→ **What you have to do**: Will you write out, word for word, every line from the one with "Screen dimensions: 670x717" to the final line of the data below, with the pictures left out?

→ **Provided records**:
<<<<

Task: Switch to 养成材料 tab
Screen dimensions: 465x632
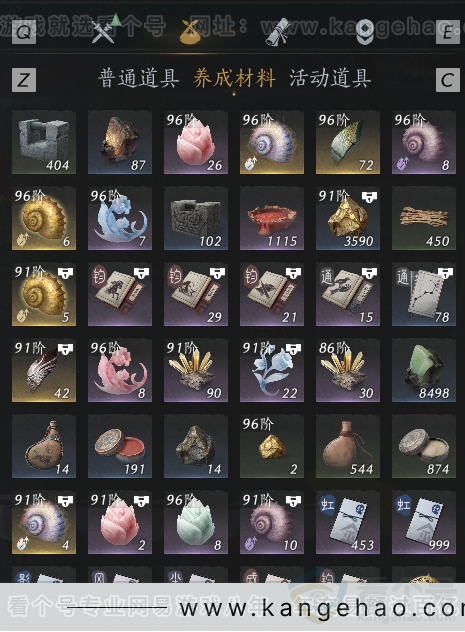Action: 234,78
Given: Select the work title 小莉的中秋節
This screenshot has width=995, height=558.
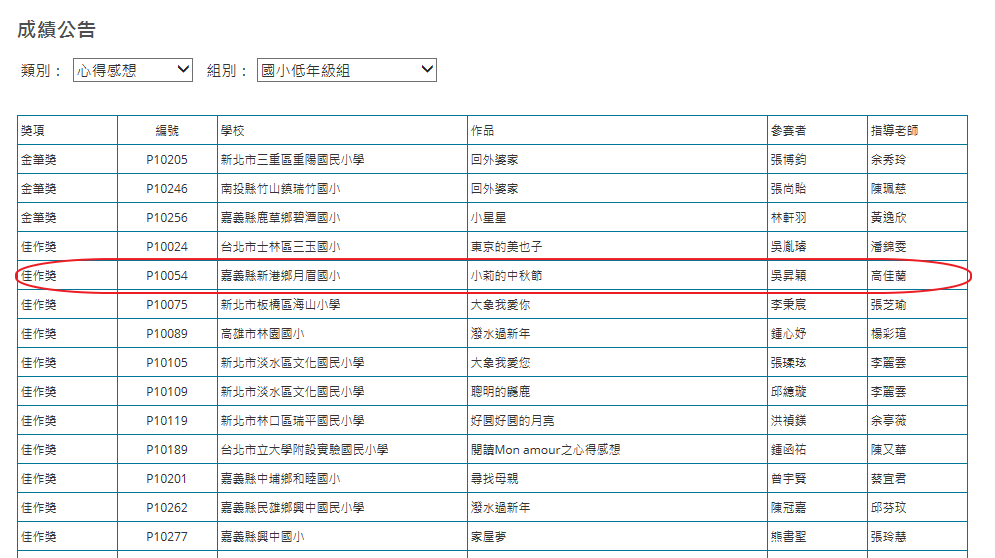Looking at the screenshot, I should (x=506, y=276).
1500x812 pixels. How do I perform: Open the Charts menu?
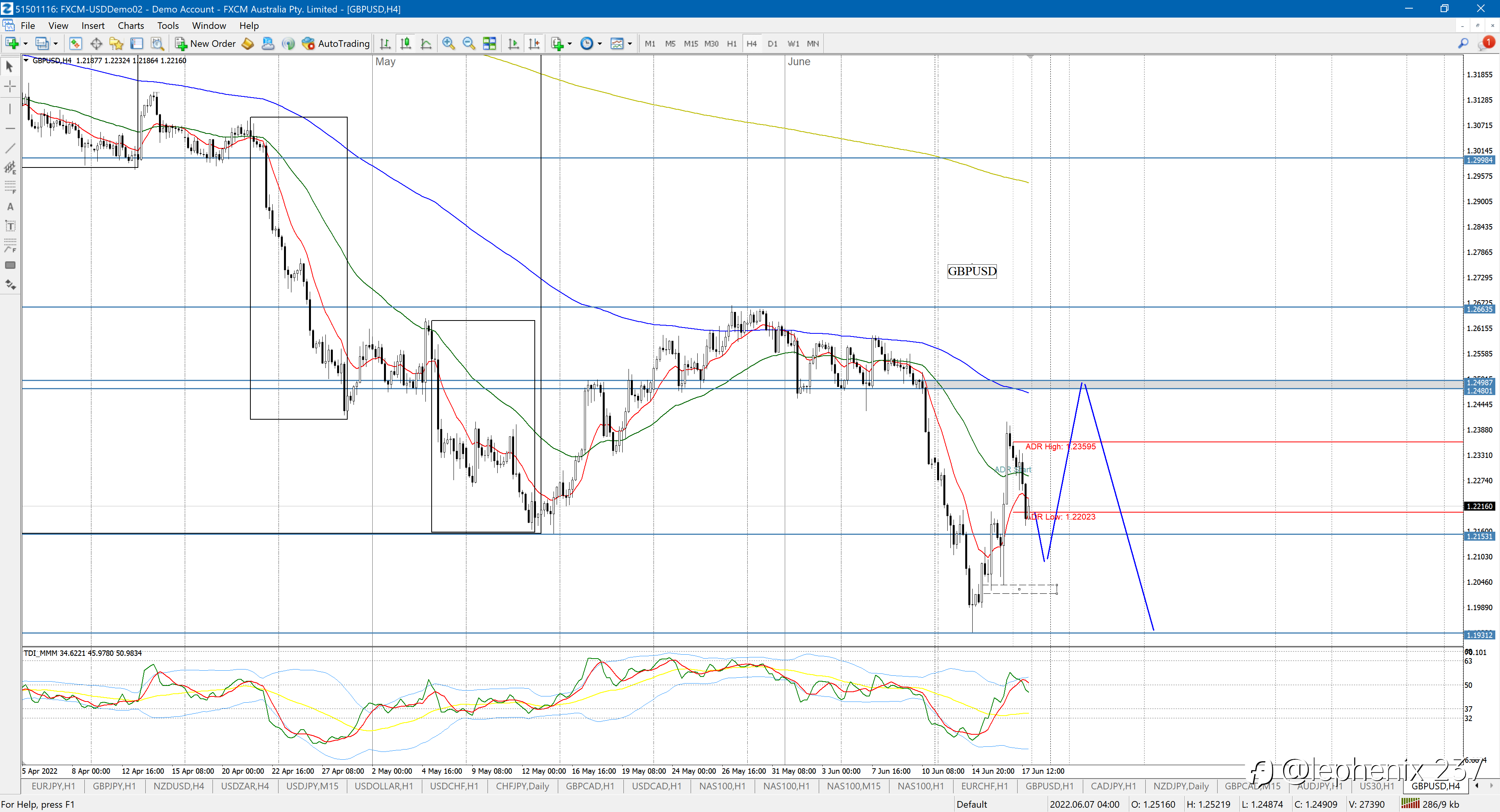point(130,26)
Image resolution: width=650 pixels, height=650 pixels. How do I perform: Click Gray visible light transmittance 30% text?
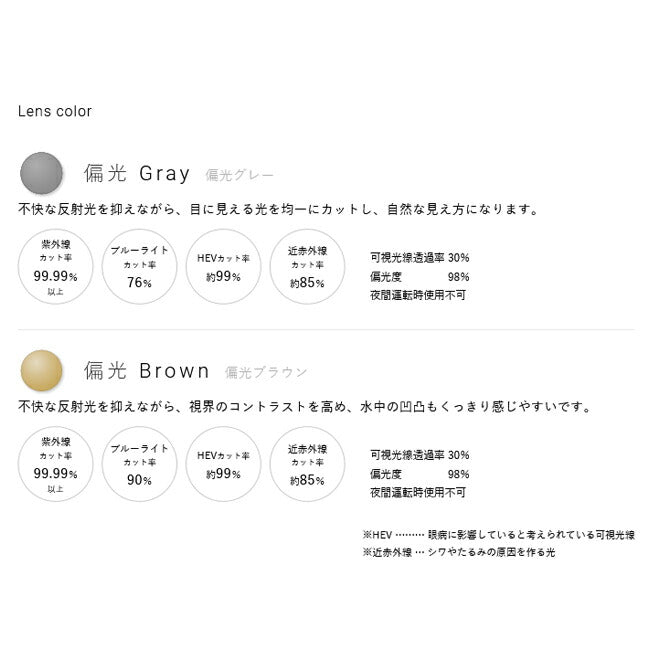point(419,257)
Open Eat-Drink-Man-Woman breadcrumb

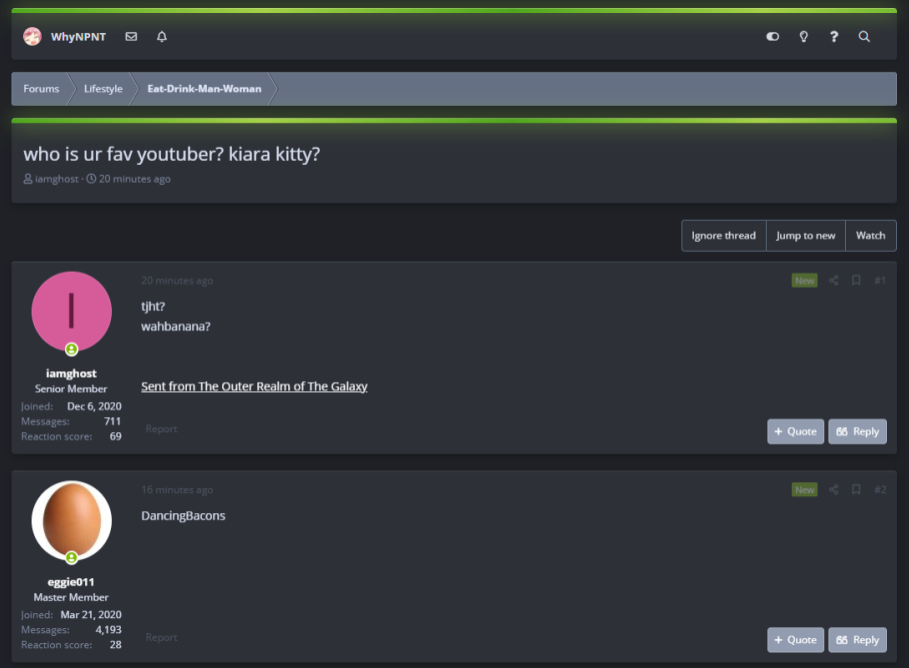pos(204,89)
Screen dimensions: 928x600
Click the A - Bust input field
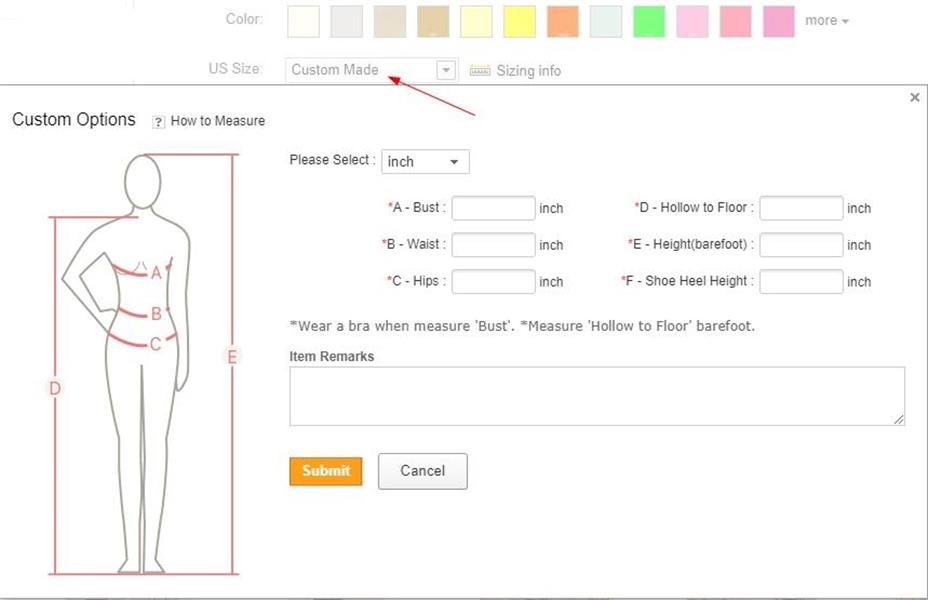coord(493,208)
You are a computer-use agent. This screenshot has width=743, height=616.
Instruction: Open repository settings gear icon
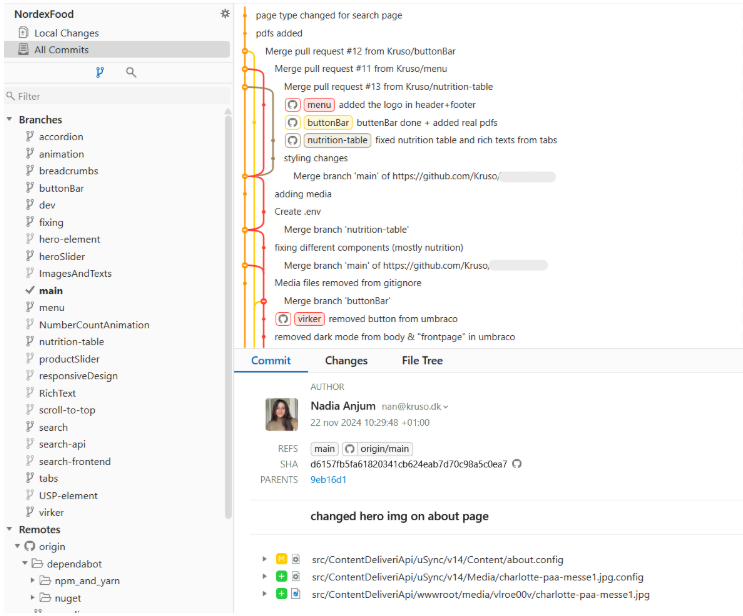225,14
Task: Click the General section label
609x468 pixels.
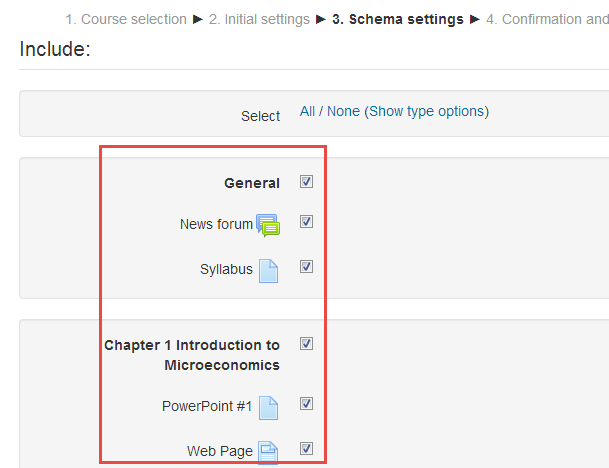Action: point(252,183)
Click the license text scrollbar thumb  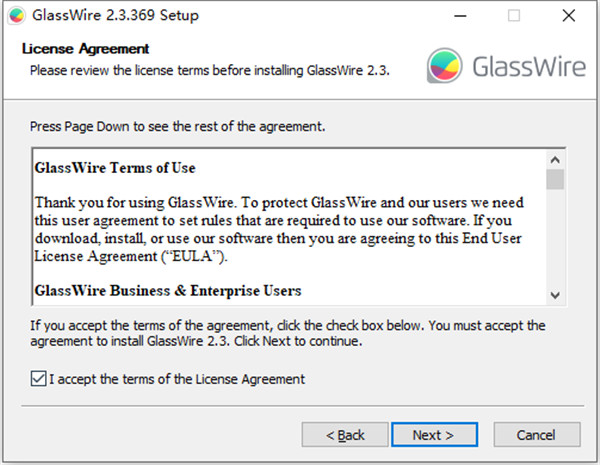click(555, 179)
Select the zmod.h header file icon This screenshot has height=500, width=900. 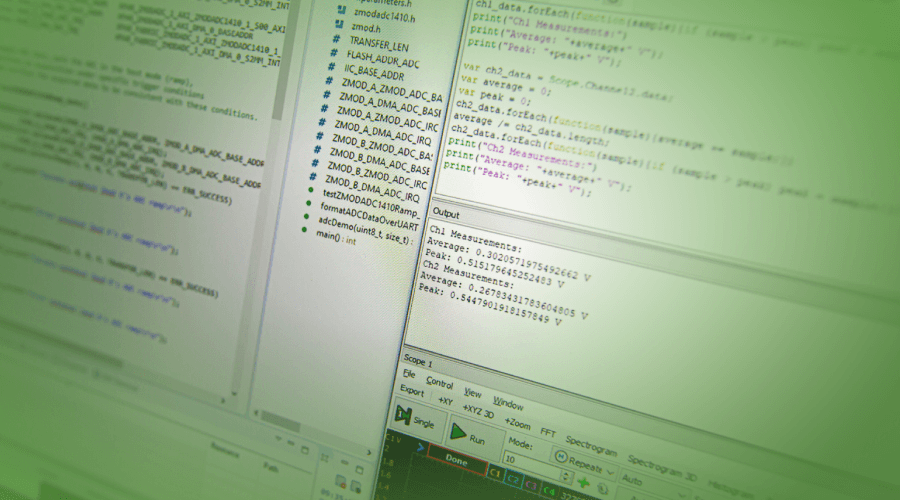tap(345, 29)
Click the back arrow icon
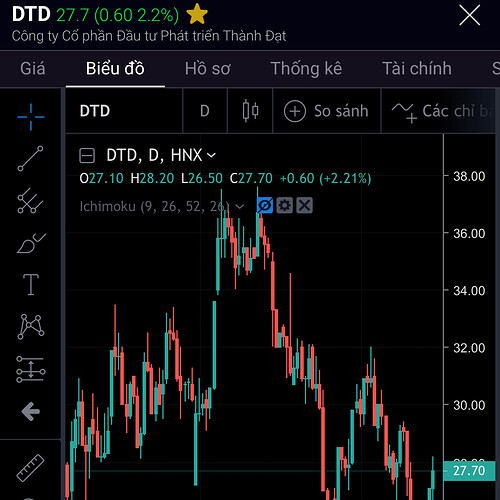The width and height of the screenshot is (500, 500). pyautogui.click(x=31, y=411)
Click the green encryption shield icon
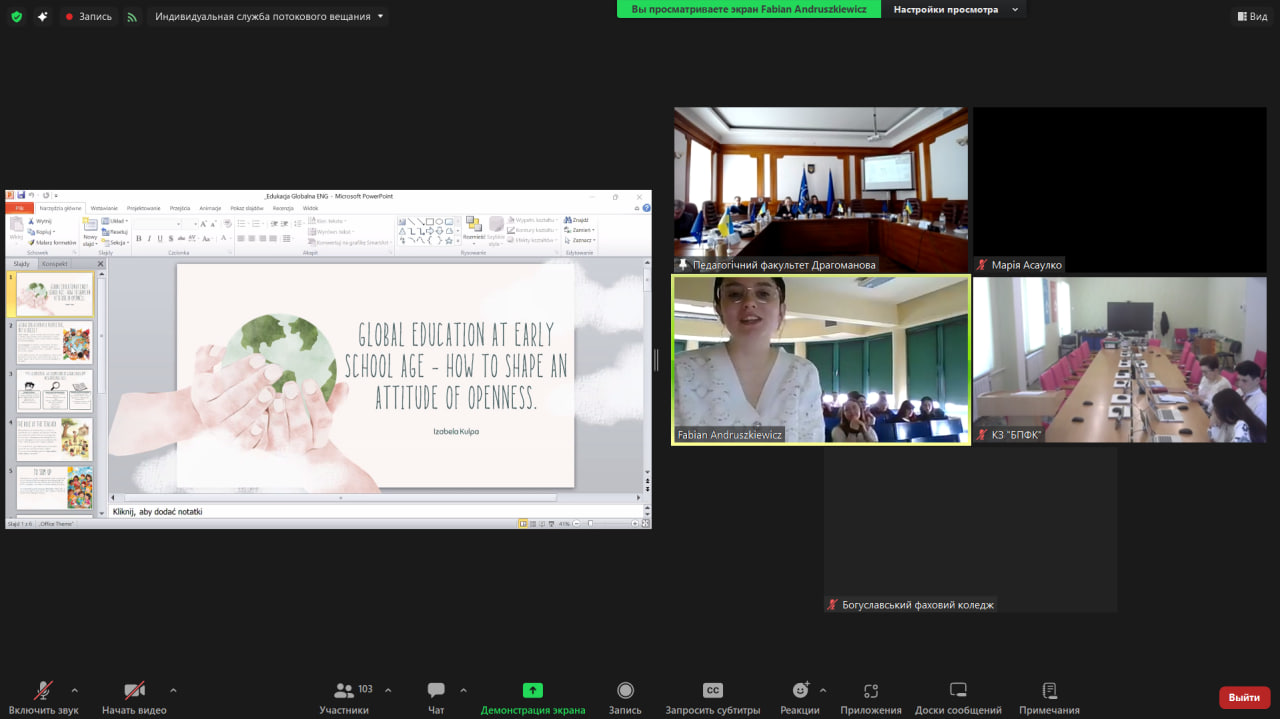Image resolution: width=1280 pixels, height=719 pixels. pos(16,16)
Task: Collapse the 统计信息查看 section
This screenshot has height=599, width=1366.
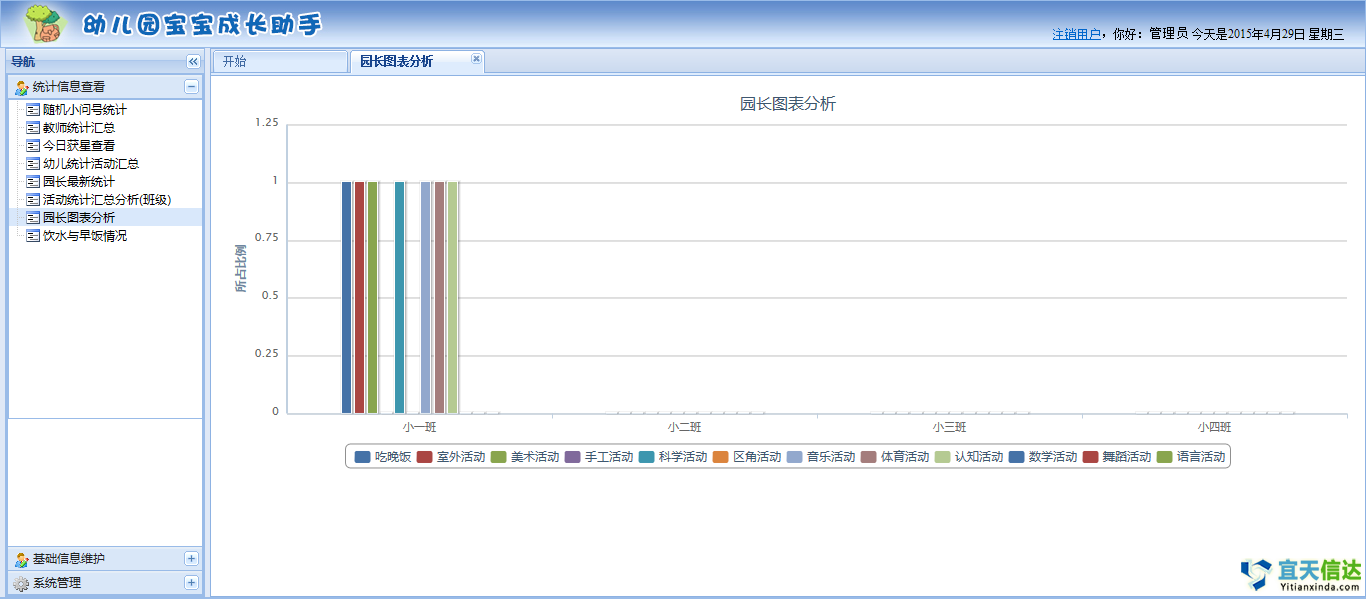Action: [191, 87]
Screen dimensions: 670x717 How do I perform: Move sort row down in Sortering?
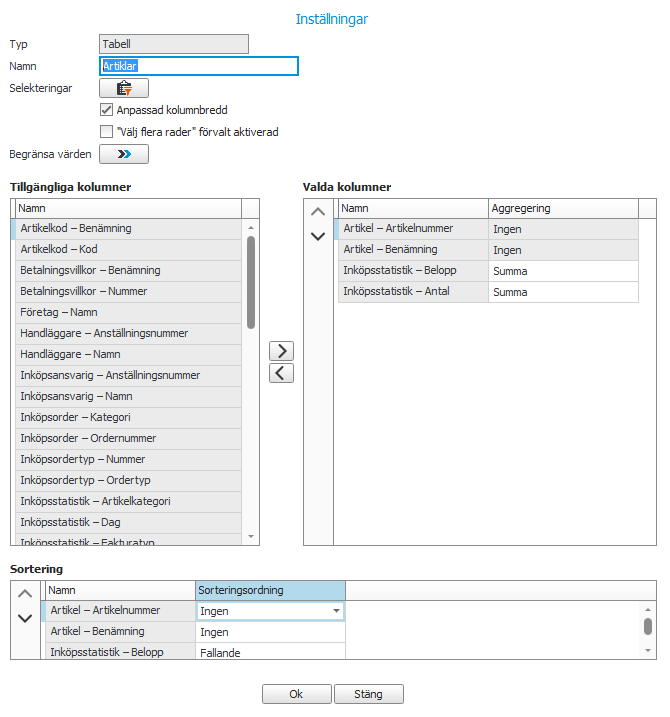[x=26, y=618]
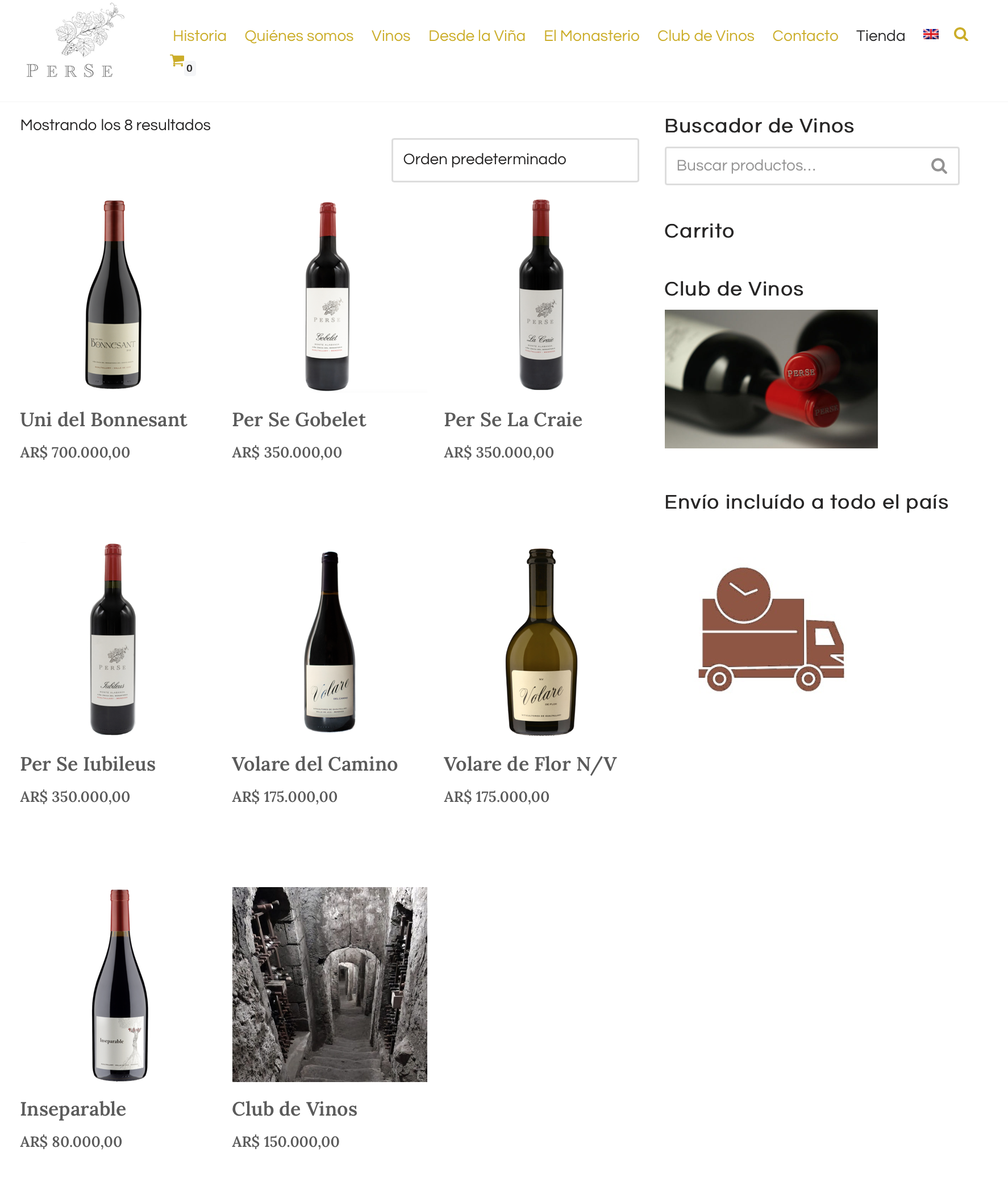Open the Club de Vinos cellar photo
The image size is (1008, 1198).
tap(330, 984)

>>>>

→ **Expected answer**:
Screen dimensions: 670x717 How do I perform: Move sort row down in Sortering?
[x=26, y=618]
Open the Club de Vinos cellar photo
The image size is (1008, 1198).
tap(330, 984)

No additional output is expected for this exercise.